The Cut the Carbon March is an eleven week 1,000 mile trek across the UK starting in Northern Ireland and ending in London on 2 October 2007.
The 18 ‘core’ walkers who will complete the entire distance, come from the UK and developing countries which Christian Aid is helping to adapt to climate change. Walkers representing Kenya, South Africa, the Democratic Republic of Congo, Brazil, El Salvador, Bangladesh, Philippines, and Tajikistan will carry messages about the impact of global warming in their countries and encourage members of the public to join the national campaign and make personal commitments to reducing their carbon footprint.

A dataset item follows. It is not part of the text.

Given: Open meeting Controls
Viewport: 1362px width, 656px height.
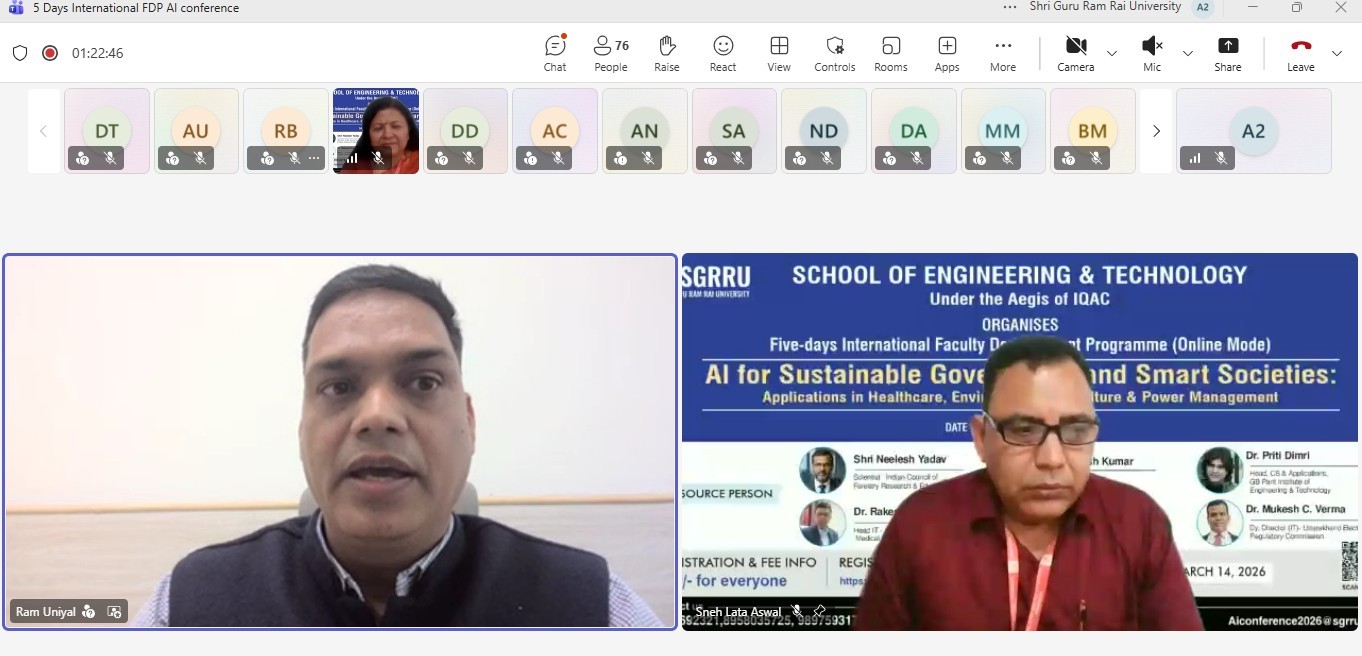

The walkers will also be asking people to sign a petition for the Prime Minister Gordon Brown calling for:
• A law to make UK companies declare their CO2 emissions
• A new UN climate agreement to be negotiated at the Bali conference in December 2007
The petition can also be signed by texting ‘CUT’ to 84880.
In keeping with the theme of walking, Christian Aid is encouraging members of the public to contribute to a ‘shoelace petition’. In return for old shoelaces they will be sent special issue ‘Cut the Carbon’ shoelaces featuring the March logo. The target is 1,000 miles of shoelaces and they will be presented to Number 10 with the written petition. Supporters can text ‘LACE’ to 84880 to join the petition and get your special ‘Cut the Carbon’ laces (texts cost £1.50).
The march will visit 70 towns and cities and more than 50,000 people are expected to join the walkers on parts of the route and attend major events. Rallies will be taking place in Edinburgh, Newcastle, Leeds, Birmingham, Cardiff and London.
Paul Brannen, head of campaigns at Christian Aid, explained: "Climate change is the most serious threat to humanity. Poor people in the least developed countries are already dying as a result of floods, droughts and conflict over scarce resources, such as water, that are becoming scarcer as the planet heats up."
He added: "They need our help to tackle climate change by reducing emissions, through individual actions and by putting pressure on the UK government to pursue climate-friendly national and international policies."